[MERGE] Support fetching a restricted set of revisions

Jelmer Vernooij jelmer at samba.org
Thu Oct 25 13:49:05 BST 2007


Hi Aaron,

Thanks for the feedback.

On Tue, 2007-07-17 at 10:17 -0400, Aaron Bentley wrote:
> Jelmer Vernooij wrote:
> > What the -rX..Y code (which I haven't submitted yet) does is create
> a
> > bread-first search over all the ancestors of Y until it hits X
> > (bzrlib.graph was very useful in that regard). In other words, it
> will
> > fetch all ancestors of Y that have a distance equal to or less than 
> that
> > of X to Y.
> Why not just select the ancestors of Y that are not ancestors of X? 
> That seems like a simpler definition, and should behave similarly
> most 
> of the time.  Also, much more likely to be reused.
That is potentially a large set of data. A revision Z between X and Y
can have an ancestry that is potentially very large.

Also, determining the set difference would require knowledge of the full
graph - the current behaviour requires just a local search. 

But let's leave that discussion to the next merge request - this one
doesn't actually contain that code.

> > @@ -280,7 +286,11 @@
> >              to_transaction)
>  >          from_rf = 
> self.from_repository._revision_store.get_revision_file(
> >              from_transaction)
> > -        to_rf.join(from_rf, version_ids=revs)
> > +        if self._limit_to_revisions is not None:
> > +            to_rf.join(from_rf, version_ids=self._limit_to_revisions,
> > +                       restrict_revisions=True)
> I don't like this very much, style-wise.  Changing the meaning if a 
> parameter based on another parameter doesn't seem like good form.
> 
> What would be wrong with adding a limit_to_revisions parameter to 
> versionedfile.join?
We're already specifying a versions parameter with the versions that have to be retrieved. join() will also fetch more 
than just those revisions - it will fetch all the revisions required to create those revisions, so it will not necessarily 
limit. restrict_revisions basically just says: just fetch specified revisions, nothing more (usually: not ancestry). 
This 

> > -            self.source_ancestry = 
> set(self.source.get_ancestry(version_ids))
> > +            if restrict_revisions:
> > +                self.source_ancestry = set(
>  > + 
> self.source._get_components_positions(version_ids).keys())
> 
> ^^^ Are you ensuring that every revision that is present has all its 
> inventories and file texts present also?  It doesn't look like that to 
> me.
The same mechanism as before is still used - inventories and texts are still fetched greedily. My next merge request limits the amount of data fixed for them as well.
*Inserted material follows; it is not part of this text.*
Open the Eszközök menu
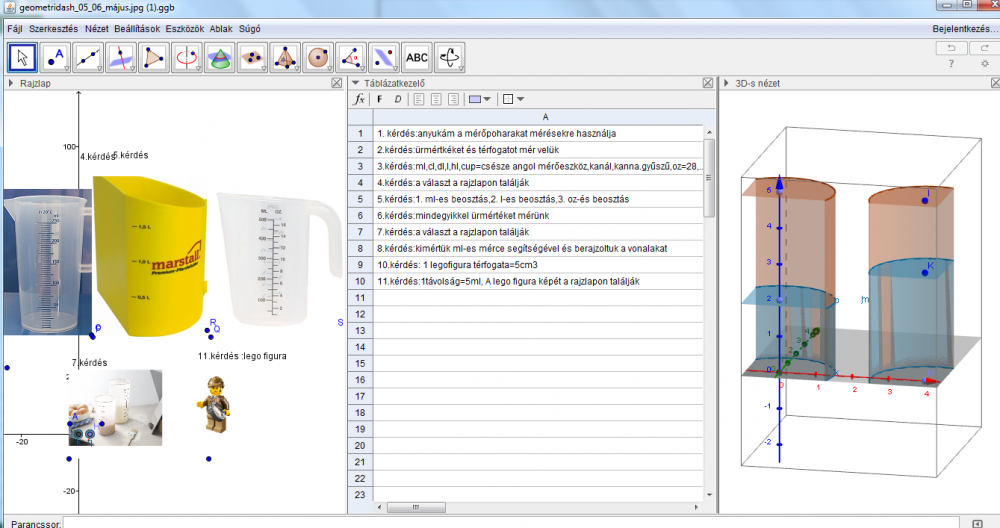(185, 29)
> By including the build-dependencies of the desired revisions, you're 
> including the revisions themselves, and that means their inventories and 
> file texts must also be included.
The revisions knit doesn't contain deltas - only fulltexts and so there are no build-dependencies that can ever be pulled.
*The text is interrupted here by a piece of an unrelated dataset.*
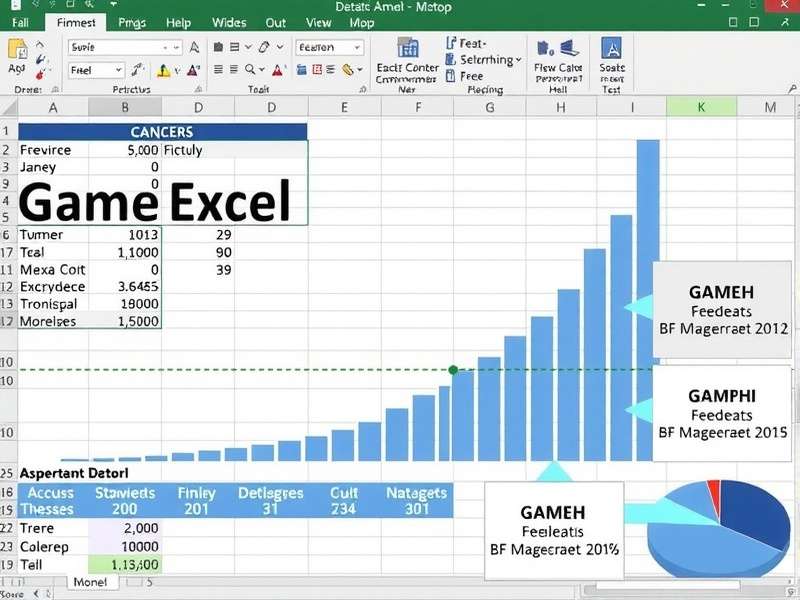Click the Free button in the ribbon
> I think it would be simpler to create a snapshots of the oldest 
> revisions.
That means making assumptions about the set of revisions you're fetching. In theory limit_to_revisions could be very sparse. Also, you'd have to do some sort of ordering to find the oldest revisions, something which is not necessary in the current code.

> The only reason your later test cases are passing is because revisions 
> *happen to be* all snapshots, and therefore have no build dependencies. 
> This is not true for inventories, however.
They're snapshots on purpose - and partial cloning will correctly fail if the revisions happen to be stored in a delta knit.

> > +            else:
>  > +                self.source_ancestry = 
> set(self.source.get_ancestry(version_ids))
> 
> ^^^ I think that should be get_ancestry(topo_sorted=False).  I don't 
> know how I missed it originally.
Not quite sure I follow. Do you mean sorting isn't necessary or that self.get_ancestry() should be used?

> > @@ -1724,12 +1735,14 @@
> >              return False
> >
> >      @needs_write_lock
> > -    def fetch(self, revision_id=None, pb=None):
>  > +    def fetch(self, revision_id=None, pb=None, 
> limit_to_revisions=None):
> >          """See InterRepository.fetch()."""
> >          from bzrlib.fetch import Knit1to2Fetcher
> >          mutter("Using fetch logic to copy between %s(%s) and %s(%s)",
> >                 self.source, self.source._format, self.target,
> >                 self.target._format)
> > +        if limit_to_revisions is not None:
> > +            raise errors.PartialCloningNotSupported(self)
> ^^^ You have a lot of repetitions of this.  Have you looked at factoring 
> it out?
Thanks, done that.

> > @@ -131,7 +131,8 @@
> > +    def test_sprout_bzrdir_partial(self):
> > +        tree = self.make_branch_and_tree('source')
>  > +        self.build_tree(['foo'], 
> transport=tree.bzrdir.transport.clone('..'))
> > +        tree.add('foo')
> > +        rev1 = tree.commit('revision 1')
> > +        tree.bzrdir.transport.clone('..').put_bytes('foo', 'bar')
> > +        rev2 = tree.commit('revision 2')
> > +        dir = tree.bzrdir
> > +        try:
> > +            target = self.sproutOrSkip(dir, self.get_url('target'),
> > +                    limit_to_revisions=set([rev2]))
> > +        except errors.PartialCloningNotSupported:
>  > +            return # Not all repository formats can support partial 
> cloning
> It's poor form to return from a test case if the test has not succeeded. 
> Raising TestSkipped (i.e. from sproutOrSkip) would be much better
There doesn't seem to be consensus about this. IIRC Robert mentioned preferring here because TestSkipped suggested that the test would be fixable later on.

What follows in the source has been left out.